═══ Task material
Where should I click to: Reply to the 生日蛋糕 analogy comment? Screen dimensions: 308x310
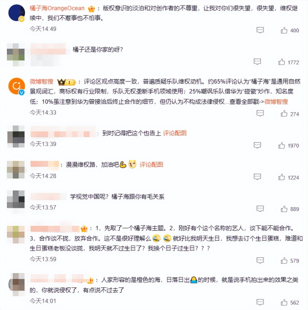tap(260, 260)
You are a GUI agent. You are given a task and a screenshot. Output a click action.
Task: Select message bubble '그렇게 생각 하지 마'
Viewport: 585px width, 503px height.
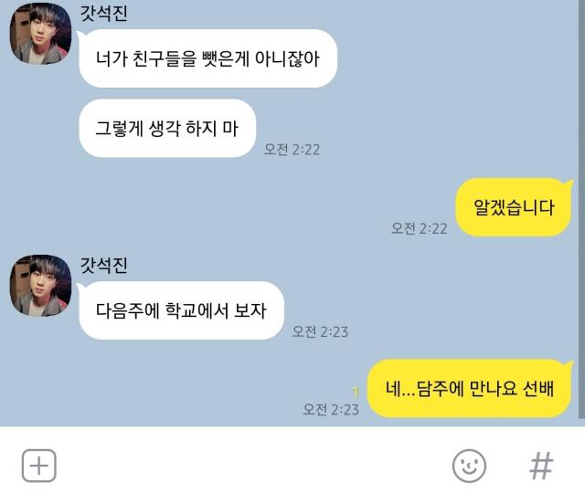click(x=167, y=128)
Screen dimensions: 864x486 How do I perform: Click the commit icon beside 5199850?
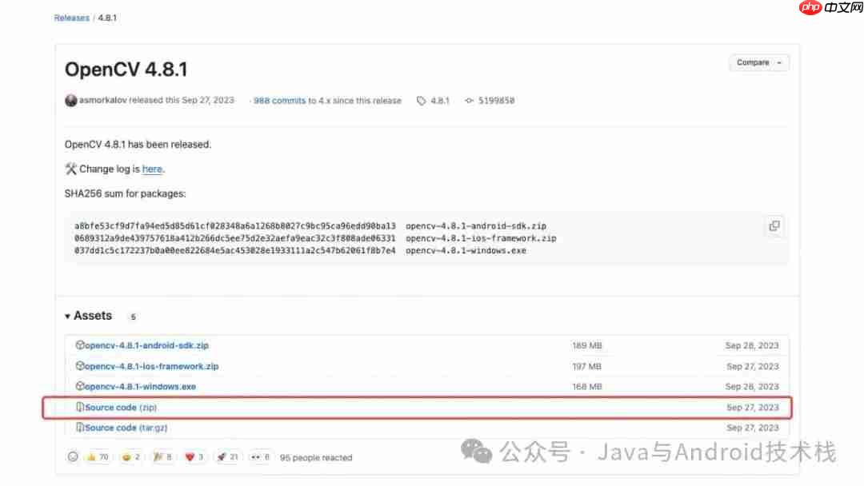click(470, 100)
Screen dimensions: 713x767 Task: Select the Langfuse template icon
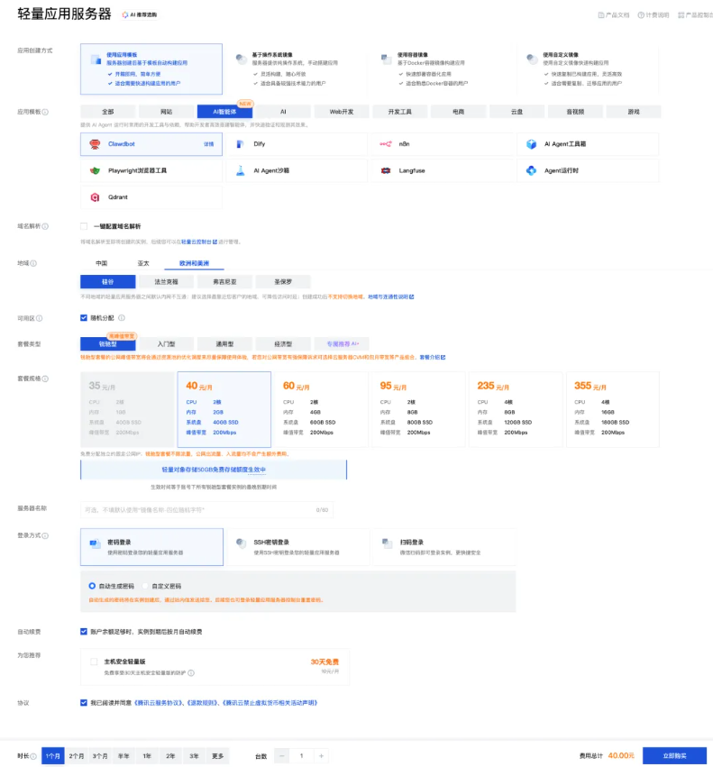[x=385, y=170]
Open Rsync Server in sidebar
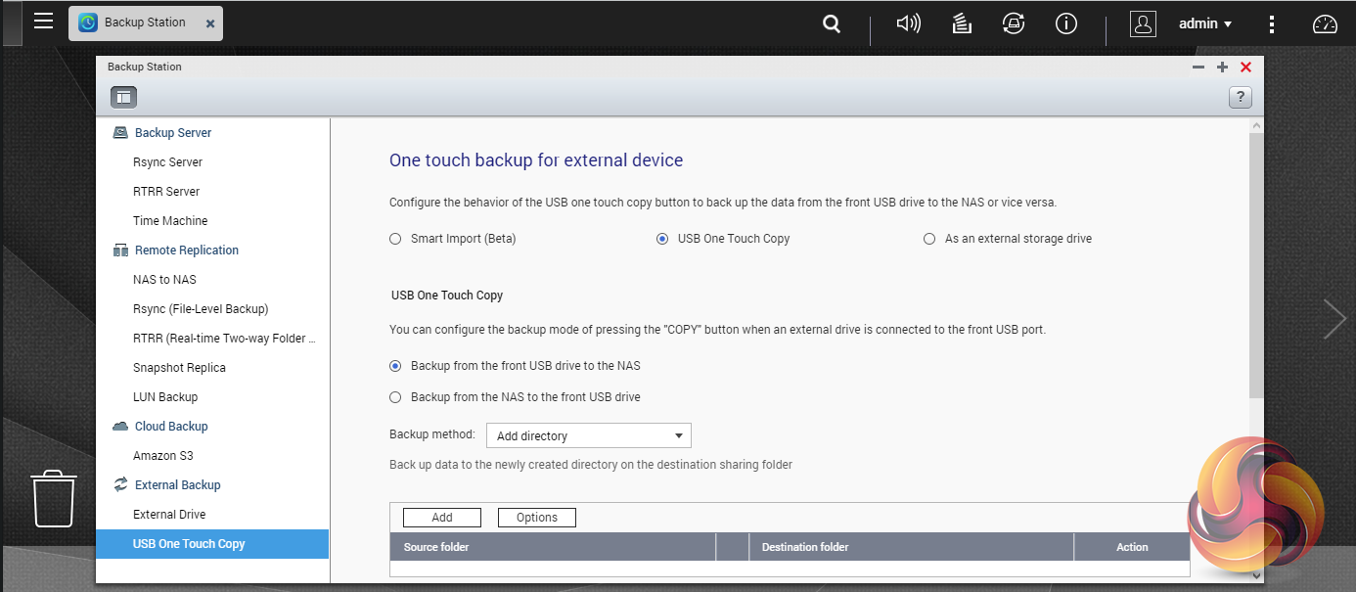Screen dimensions: 1356x592 (x=167, y=162)
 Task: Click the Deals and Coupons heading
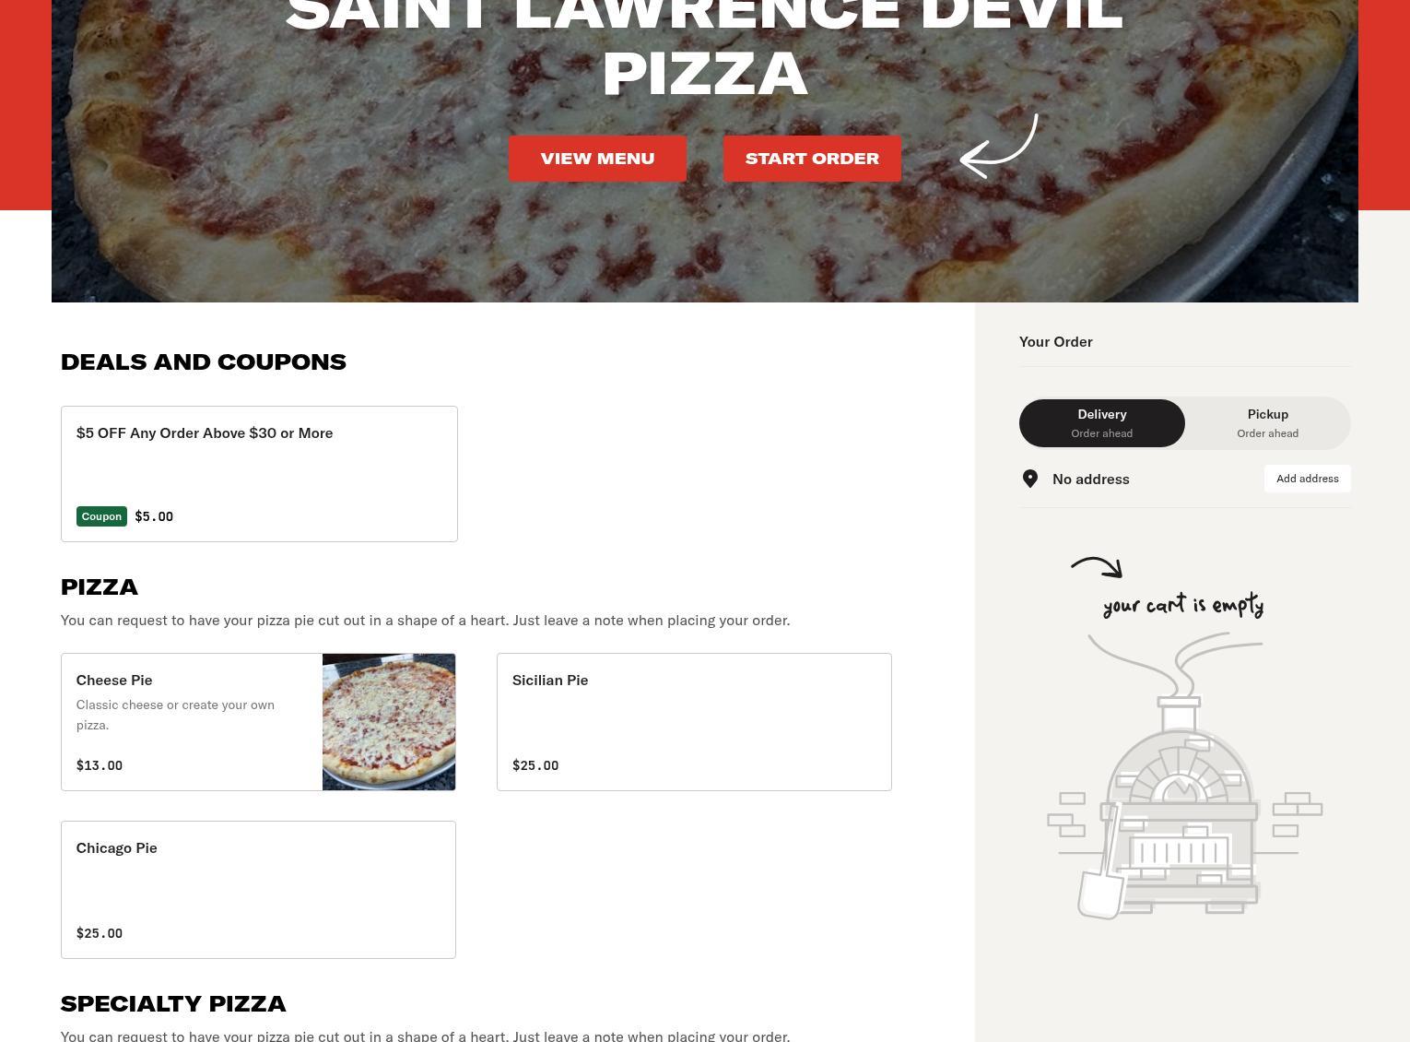(x=204, y=361)
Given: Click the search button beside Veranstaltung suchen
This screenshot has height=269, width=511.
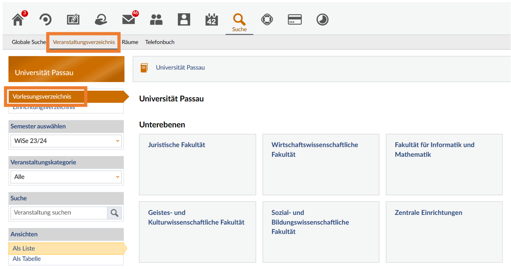Looking at the screenshot, I should [x=114, y=213].
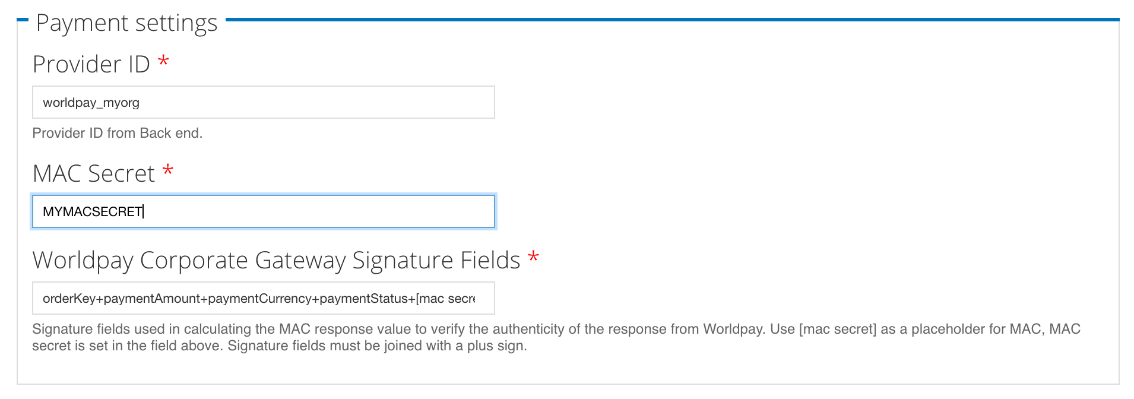Click on 'orderKey' at start of signature field
The width and height of the screenshot is (1134, 399).
pos(69,299)
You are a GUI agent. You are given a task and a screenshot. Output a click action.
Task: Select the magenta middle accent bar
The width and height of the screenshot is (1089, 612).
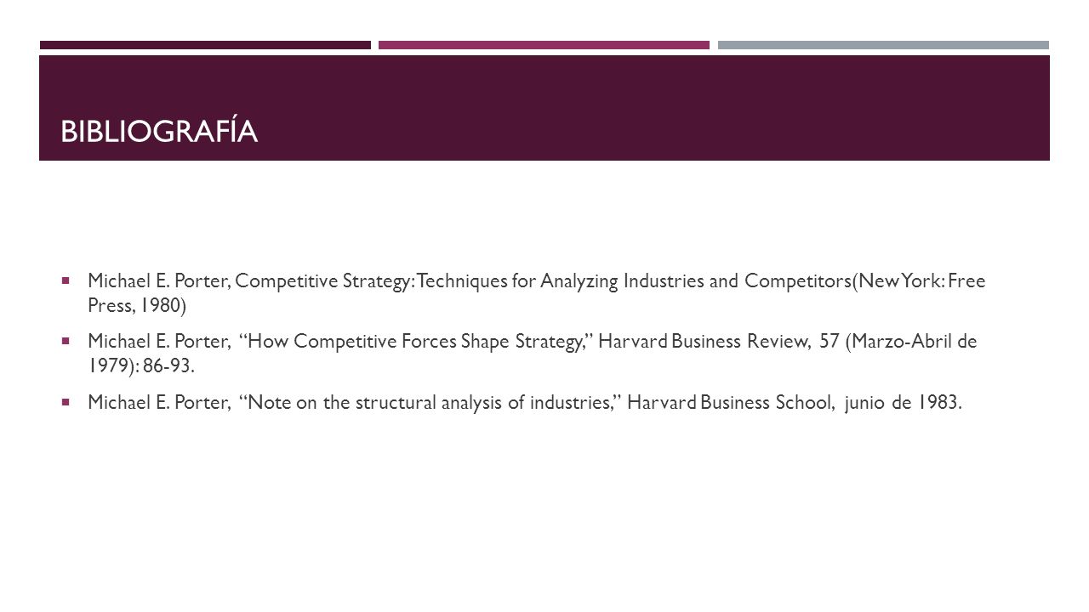544,45
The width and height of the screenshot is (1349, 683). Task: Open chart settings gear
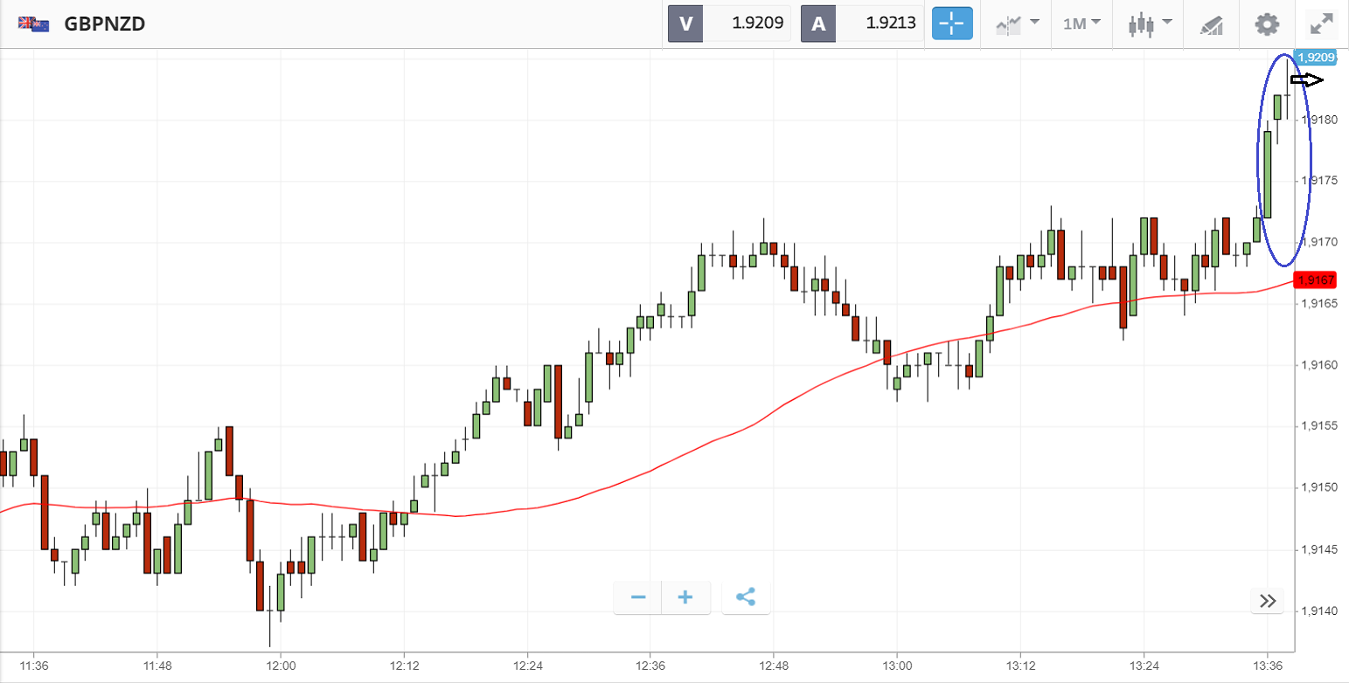pos(1266,24)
══════
Exercise requirements =
Lines from the one holding "Screen dimensions: 713x767" to the end of the data, both ends included, are to be given again exactly; no pictures belong in the copy.

Response to the exercise =
Screen dimensions: 713x767 Task: Select the Langfuse template icon
[x=385, y=170]
Open Rsync Server in sidebar
Screen dimensions: 1356x592 (x=167, y=162)
 Task: Click the Deals and Coupons heading
(x=204, y=361)
Given: Click the search button beside Veranstaltung suchen
This screenshot has height=269, width=511.
Looking at the screenshot, I should [x=114, y=213].
Click on 'orderKey' at start of signature field
The width and height of the screenshot is (1134, 399).
pos(69,299)
You are a GUI agent. You are given a task and a screenshot. Output a click action.
Task: Select the magenta middle accent bar
The width and height of the screenshot is (1089, 612).
544,45
The width and height of the screenshot is (1349, 683). Task: Open chart settings gear
pos(1266,24)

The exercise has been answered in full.